I adopted this beautiful guy, who I think is a Russian Blue but I can’t really tell for sure. He’s got a vet appt this month but I’m curious. He’s got the beautiful soft coat and bright emerald green eyes. I also know one of the more defining characteristics of Russian Blues are their mauve footpads. I’ve attached a few pictures... it seems to me like some of his footpad is mauve but not all. Any ideas?


----------



## marie73 (Jul 12, 2006)

Without papers, you'll never know for sure. He sure is gorgeous.


----------



## Kaylesh (Aug 22, 2010)

He is indeed gorgeous, however without pedigree papers he is just considered a domestic shorthair.


----------



## catloverami (Jul 5, 2010)

I agree with previous replies---without papers it's just guessing. The Russian Blue coat color is very distinctive with silver tips on guard hairs which gives the overall coat a silvery sheen. The coat is also very soft and plush. Your cat's coat does not show in the photos this distinctive silvery sheen. It's true that RB's have green eyes. Your boy may have some RB blood, who knows? but definitely not a purebred, but a lovely beautiful cat anyway.
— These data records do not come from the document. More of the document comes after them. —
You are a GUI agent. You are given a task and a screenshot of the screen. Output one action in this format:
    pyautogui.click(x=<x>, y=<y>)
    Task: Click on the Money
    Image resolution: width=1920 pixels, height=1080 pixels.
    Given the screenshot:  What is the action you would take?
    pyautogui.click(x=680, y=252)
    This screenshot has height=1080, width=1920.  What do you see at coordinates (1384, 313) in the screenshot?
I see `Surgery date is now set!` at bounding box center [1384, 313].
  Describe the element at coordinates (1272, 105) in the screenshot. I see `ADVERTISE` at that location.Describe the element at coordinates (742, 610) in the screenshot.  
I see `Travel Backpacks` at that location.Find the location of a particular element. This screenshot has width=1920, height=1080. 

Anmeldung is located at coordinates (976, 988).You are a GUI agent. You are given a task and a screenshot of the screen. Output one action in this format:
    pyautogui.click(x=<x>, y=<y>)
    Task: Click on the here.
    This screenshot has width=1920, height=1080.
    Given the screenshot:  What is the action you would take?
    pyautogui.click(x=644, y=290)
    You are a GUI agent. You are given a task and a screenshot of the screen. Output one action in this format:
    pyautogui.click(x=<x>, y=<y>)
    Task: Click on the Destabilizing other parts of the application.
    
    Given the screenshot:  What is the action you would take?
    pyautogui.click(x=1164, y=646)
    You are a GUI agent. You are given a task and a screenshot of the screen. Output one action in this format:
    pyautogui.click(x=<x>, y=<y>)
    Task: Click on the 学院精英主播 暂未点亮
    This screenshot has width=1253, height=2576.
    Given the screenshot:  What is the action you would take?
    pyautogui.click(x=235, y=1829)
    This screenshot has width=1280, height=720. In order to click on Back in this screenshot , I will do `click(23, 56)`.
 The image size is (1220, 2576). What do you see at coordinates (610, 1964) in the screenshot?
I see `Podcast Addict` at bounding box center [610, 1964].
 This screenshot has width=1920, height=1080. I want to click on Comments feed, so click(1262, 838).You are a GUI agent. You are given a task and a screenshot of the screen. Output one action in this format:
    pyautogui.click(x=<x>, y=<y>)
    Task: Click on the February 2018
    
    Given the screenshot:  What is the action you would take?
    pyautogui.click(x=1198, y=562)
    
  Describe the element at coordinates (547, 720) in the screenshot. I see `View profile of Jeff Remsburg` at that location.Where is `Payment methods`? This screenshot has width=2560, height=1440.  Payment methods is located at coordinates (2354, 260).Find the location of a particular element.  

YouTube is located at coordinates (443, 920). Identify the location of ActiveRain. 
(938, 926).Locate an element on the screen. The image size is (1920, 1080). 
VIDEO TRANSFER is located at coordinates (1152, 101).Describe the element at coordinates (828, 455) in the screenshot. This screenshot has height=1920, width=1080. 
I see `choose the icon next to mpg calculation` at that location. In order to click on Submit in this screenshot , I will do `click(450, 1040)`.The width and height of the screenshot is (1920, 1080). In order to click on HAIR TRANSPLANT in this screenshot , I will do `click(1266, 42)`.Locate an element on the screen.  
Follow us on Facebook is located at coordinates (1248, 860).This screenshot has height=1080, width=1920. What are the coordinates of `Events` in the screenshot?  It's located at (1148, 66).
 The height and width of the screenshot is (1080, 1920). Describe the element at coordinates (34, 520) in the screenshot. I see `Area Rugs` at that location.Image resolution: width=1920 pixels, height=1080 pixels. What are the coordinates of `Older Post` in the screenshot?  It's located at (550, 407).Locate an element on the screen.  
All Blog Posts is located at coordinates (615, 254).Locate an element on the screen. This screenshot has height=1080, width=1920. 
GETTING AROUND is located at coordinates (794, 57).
Here's the Cat Fancier's Assoc. standard for Russian Blue:





Russian Blue – The Cat Fanciers' Association, Inc







cfa.org


----------



## M&E (Jul 13, 2020)

Beautiful cat!


----------



## csiPost (Jul 30, 2016)

He is a Blue Russian Spy robot, look at second picture, his eyes are scanners using new blue laser technology to steal info to secure their next US electoral win, we must stop them!


----------



## M&E (Jul 13, 2020)

csiPost said:


> He is a Blue Russian Spy robot, look at second picture, his eyes are scanners using new blue laser technology to steal info to secure their next US electoral win, we must stop them!


Lol!


----------